### Lista de tarefas
1) Segundo o texto fornecido, por altura de que acontecimento entrou o Virgílio em Direito?
2) Transcreva do texto fornecido tudo o que vai desde "Foi no final" até "mais alguns anos.".

### Texto fornecido
+++++
Foi no final dos anos 80 que conheci o Virgílio, um homem inteligente e bom conversador, de origens humildes, repúblico e republicano, que entrou em Direito por altura do 25 de Abril. A morte do pai apanhou-o entre a efervescência do Tempo a inércia da pesada e conservadora Universidade de Coimbra. Determinado, foi trabalhar, para poder continuar a estudar, até que a morte prematura do seu primo Xico, poucos anos mais velho e sua figura de referência, agravou uma depressão que se tornou crónica e lhe eternizou a condição de trabalhador-estudante por mais alguns anos.

De vez em quando, partilhava episódios da infância e adolescência passada com o primo Xico pontuados por situações trágico-cómicas e pela invariável pergunta «E agora primo Xico?» antes de qualquer conclusão.

O mais curioso foi o modo como, para ele, a pergunta se foi tornando numa fórmula de invocação da consciência e da razão. Perante qualquer situação difícil ou de dúvida inesperada lá vinha um «E agora primo Xico?», como se tentasse imaginar como decidiria ou se desenrascaria o tal primo. Como tantas vezes acontece a expressão deixou de ser do Virgílio para ser de todo um grupo de amigos que nunca conheceram o Xico, e muito menos o tiveram como primo.

Nos últimos dias tenho-me lembrado do Virgílio e do seu primo Xico.

Na sequência da gigantesca operação de buscas simultâneas a várias figuras proeminentes da política e das empresas madeirenses realizada no final de janeiro, o Presidente do Governo Regional apresentou a demissão ao Senhor Representante da República. Não vou especular se o fez por impulso, imperativo de consciência, pressão interna ou externa. Fê-lo e, ao que parece, arrependeu-se. Mas já era tarde.

Numa altura em que estava prestes a discutir-se e votar-se o Orçamento Regional para 2024 (dois meses mais tarde do que o normal, diga-se), o Senhor Juiz Conselheiro quis dar a oportunidade à ALRAM para que se fizesse esse debate. No entanto, Miguel Albuquerque decidiu retirar a proposta, numa espécie de jogada de antecipação, já que a necessidade de um orçamento podia ser usada para pressionar o Presidente da República para que não convocasse eleições. Mas, não resultou.
+++++
### Secção de dados
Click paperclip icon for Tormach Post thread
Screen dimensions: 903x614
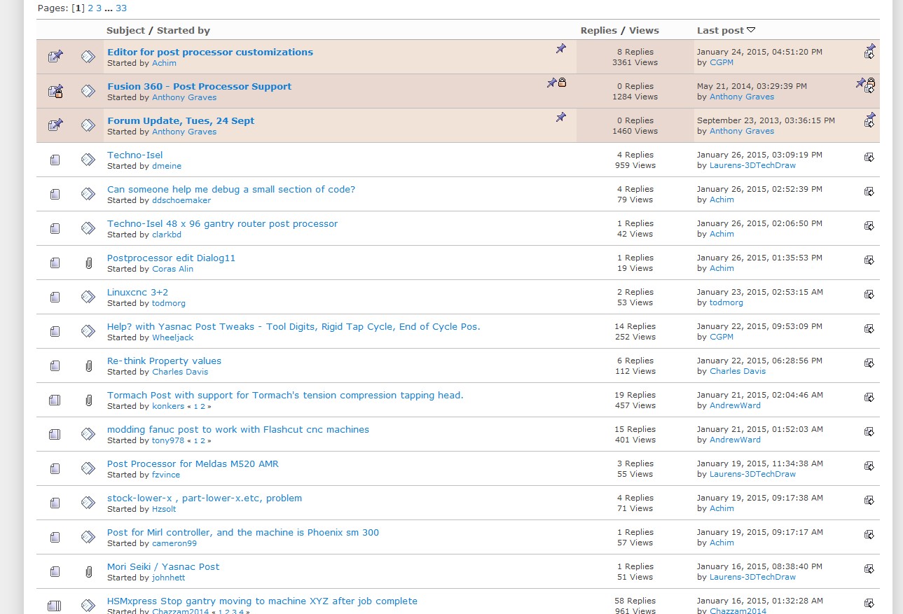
+++++
### Respostas esperadas
1) Por altura do 25 de Abril.

2)
Foi no final dos anos 80 que conheci o Virgílio, um homem inteligente e bom conversador, de origens humildes, repúblico e republicano, que entrou em Direito por altura do 25 de Abril. A morte do pai apanhou-o entre a efervescência do Tempo a inércia da pesada e conservadora Universidade de Coimbra. Determinado, foi trabalhar, para poder continuar a estudar, até que a morte prematura do seu primo Xico, poucos anos mais velho e sua figura de referência, agravou uma depressão que se tornou crónica e lhe eternizou a condição de trabalhador-estudante por mais alguns anos.